I moved my entire practice online. Here’s what happened

An interview with Tinna Sigurdardottir, founder, CEO and speech therapist at Trappa, an online speech therapy practice in Iceland.

“I’m in a lot more regular contact with the children and more of my time goes directly into helping them.”

Trappa is an Icelandic online speech therapy clinic, founded in 2014. Initially, their only clients were four students living in a remote town in the Westfjords that prior to the online services of Trappa were only able to meet with speech therapy specialists about three times a year. With Trappa’s services, the quality and frequency of their speech therapy sessions improved significantly, and through word of mouth, Trappa began to operate in schools around the country. Today, Trappa services 12% of municipalities in Iceland and uses Kara Connect both as a practice management- and online consultation platform to deliver speech therapy.

We sat down (remotely of course!) with Tinna Sigurðardóttir, founder and CEO of Trappa, to chat about her experiences moving from traditional speech therapy to founding a telehealth model for her service.

Trappa provides online speech therapy to children in schools and municipalities in Iceland, reducing waiting times and increasing access to much-needed help.

Kara: Hi Tinna! Thank you for sitting down to chat with us.

Tinna: Hi! Hang on- we can’t start just yet. My dog is barking in his sleep (laughter). Okay. Now go.

K: Before you started with Trappa, what were you doing?

T: I was a speech therapist for Reykjavík Municipality. I went to preschools and primarily worked with identifying and diagnosing children that needed support. There were some very heavy cases, I was responsible for 14 pre-schools by myself, and I had to prioritise and decide what needed to happen at each of them.

K: Why did you decide to make a change?

T: I wanted to be able to help more children — feel more useful. There was a lot of emphasis on diagnosis. I was diagnosing these kids and referring them to therapy that I knew there was a 2 year waiting list for and I just didn’t feel like I was providing them a service. A big part of it was just calming down parents who were worried, who felt like their child wasn’t getting the needed support and were waiting 2 years for answers at a crucial developmental stage in their child’s life.

K: So what was next?

T: My dream was to open some kind of a walk-in clinic, where people would just come in and have a chat with a speech pathologist. Get immediate consultation at least. I was offered the opportunity to work with telehealth to deliver speech therapy and I just decided to run with it. When it began, I hadn’t seen or read anything on online therapy or telehealth, hadn’t really considered it at all. So it was such a surprise to see how easy the transition was and how effective it could be. I would say I’m much closer to that dream of mine now, just talking to people, creating an easier access to professional help for those in need.

K: So what does Trappa do — how does it work?

T: We offer speech therapy to children and adults, using remote sessions, both through contracts with municipalities and private referrals.

We’re still in the same position as other services in that we do have waiting lists for our private clients — as there simply aren’t enough speech therapists in Iceland to answer the demand. But by working with municipalities, we ensure that the kids in those schools are immediately secured access to therapy for that school year.

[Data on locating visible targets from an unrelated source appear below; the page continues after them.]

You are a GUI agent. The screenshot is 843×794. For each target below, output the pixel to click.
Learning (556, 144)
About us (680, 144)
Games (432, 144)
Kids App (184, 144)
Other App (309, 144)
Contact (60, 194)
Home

K: How does this compare to what you were doing before?

T: This is a completely different job. I’m in a lot more regular contact with the children and more of my time goes directly into helping them. Doing things online means I’m reaching children around the country, without me or them needing to commute, and it’s also saving everyone a lot of time.

K: What about the tech side of things- how have clients responded to that?

T: The technical side has somehow never been an issue. People have been so willing to try it out- and maybe that’s because there was very little else available, especially for those in more remote areas. But I think that in general people quickly see that the quality of the online sessions is just as good as that of in-person sessions and that is the feedback we have been getting from our customer satisfaction surveys.

K: Is it different to engage the kids in the session when you’re behind a screen?

T: As a mother of four, I know that kids have absolutely no issues with staring at a screen (laughter). I was worried about connecting at first, but it doesn’t even cross my mind anymore. Your character and presence still shines through online- just like when we’re talking now! You do have to keep the kid interested, be prepared and have some interesting material to work with of course.

Tinna: “It was a surprise to see how easy the transition was and how effective it could be.”

K: How do you feel working online has affected you and your work habits?

I’m a lot more focused and effective. When people come to the office so much more time is spent on getting settled, getting water or going to the bathroom — being online is far less of a hassle. Everyone is comfortable in their environment. Initially I thought I might have to do it 50/50 online and in person, but now I prefer to be online, because it is simply much more efficient.